Aim of the exercise –
The entries follow. Copy every line in which "this" appears.

------ Supplied entries

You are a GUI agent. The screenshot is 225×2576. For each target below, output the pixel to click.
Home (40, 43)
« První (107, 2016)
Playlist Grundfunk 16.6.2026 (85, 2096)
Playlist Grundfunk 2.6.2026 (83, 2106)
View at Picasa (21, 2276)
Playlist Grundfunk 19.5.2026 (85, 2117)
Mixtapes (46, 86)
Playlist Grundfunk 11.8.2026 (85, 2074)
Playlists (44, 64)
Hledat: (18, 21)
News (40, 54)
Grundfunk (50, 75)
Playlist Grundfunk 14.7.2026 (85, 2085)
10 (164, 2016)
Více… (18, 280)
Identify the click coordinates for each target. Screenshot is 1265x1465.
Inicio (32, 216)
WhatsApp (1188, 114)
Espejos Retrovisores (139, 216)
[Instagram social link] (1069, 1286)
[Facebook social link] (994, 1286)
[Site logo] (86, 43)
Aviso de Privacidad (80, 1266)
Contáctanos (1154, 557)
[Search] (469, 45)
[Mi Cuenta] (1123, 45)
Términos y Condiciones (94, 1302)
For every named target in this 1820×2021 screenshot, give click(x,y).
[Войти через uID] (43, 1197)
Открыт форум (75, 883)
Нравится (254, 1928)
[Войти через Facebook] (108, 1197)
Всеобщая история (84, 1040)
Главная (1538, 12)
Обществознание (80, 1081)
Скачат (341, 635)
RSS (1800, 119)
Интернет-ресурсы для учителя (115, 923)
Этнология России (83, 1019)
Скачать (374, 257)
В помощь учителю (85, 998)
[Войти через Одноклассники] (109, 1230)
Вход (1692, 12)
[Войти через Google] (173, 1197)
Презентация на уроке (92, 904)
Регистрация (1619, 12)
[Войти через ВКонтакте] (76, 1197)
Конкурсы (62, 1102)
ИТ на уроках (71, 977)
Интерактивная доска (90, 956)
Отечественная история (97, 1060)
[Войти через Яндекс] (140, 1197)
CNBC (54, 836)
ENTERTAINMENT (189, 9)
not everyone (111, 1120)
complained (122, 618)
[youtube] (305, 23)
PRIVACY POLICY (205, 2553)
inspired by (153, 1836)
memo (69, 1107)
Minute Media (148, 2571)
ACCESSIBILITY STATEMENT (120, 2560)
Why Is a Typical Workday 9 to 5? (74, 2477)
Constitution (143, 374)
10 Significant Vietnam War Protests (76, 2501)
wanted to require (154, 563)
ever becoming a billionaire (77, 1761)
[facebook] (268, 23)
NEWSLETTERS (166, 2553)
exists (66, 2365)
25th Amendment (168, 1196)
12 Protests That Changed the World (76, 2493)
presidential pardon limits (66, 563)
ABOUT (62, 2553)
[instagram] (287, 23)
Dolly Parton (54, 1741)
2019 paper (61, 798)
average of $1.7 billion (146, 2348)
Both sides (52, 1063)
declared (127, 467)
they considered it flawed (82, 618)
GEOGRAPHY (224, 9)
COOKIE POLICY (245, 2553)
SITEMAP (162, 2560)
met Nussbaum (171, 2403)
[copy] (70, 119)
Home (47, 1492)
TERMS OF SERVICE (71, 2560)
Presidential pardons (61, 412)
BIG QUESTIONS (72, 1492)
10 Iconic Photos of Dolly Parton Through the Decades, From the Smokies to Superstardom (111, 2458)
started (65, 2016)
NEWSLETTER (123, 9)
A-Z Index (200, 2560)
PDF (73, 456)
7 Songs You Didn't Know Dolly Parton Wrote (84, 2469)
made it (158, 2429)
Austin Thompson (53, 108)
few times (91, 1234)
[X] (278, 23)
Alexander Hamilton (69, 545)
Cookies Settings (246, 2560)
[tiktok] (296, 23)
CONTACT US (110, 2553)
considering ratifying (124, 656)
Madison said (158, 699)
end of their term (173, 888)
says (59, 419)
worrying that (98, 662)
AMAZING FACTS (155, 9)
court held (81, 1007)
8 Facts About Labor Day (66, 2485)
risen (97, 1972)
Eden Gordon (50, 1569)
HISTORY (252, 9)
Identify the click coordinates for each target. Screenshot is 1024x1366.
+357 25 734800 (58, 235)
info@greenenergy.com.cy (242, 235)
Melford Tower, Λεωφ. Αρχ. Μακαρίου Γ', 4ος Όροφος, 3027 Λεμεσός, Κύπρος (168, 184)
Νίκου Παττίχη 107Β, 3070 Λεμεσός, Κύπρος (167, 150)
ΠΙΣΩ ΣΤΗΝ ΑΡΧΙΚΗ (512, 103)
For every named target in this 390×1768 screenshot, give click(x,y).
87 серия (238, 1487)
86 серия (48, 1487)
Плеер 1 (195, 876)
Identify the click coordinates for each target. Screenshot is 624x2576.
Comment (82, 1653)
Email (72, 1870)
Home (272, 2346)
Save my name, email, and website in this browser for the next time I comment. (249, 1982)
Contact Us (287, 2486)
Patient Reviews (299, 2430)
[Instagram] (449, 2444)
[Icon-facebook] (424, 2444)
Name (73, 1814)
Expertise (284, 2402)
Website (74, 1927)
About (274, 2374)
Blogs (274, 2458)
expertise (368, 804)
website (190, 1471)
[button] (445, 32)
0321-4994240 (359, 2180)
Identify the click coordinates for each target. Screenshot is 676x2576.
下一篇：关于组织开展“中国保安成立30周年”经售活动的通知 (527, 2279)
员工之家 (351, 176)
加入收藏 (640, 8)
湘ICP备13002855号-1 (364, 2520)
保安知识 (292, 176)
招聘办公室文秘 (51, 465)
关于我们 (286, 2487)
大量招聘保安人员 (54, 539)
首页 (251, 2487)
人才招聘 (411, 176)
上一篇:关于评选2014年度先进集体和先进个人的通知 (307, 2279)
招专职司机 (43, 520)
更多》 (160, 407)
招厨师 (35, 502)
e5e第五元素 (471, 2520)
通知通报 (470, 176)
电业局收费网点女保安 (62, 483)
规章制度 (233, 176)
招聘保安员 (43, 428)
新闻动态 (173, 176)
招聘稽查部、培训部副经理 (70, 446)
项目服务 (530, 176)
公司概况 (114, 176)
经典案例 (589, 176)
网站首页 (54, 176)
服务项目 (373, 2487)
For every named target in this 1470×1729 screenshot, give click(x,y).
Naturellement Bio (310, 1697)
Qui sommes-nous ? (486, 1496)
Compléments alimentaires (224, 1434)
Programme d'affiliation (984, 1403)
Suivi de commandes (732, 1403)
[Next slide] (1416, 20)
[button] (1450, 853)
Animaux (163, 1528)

------------

Task solution –
For every named target in this 1820×2021 screenshot, give click(x,y).
For every named target in this 390×1768 screenshot, give click(x,y).
Save my name, email, and website in this browser for the next time I comment. (249, 1982)
For every named target in this 1470×1729 screenshot, give click(x,y).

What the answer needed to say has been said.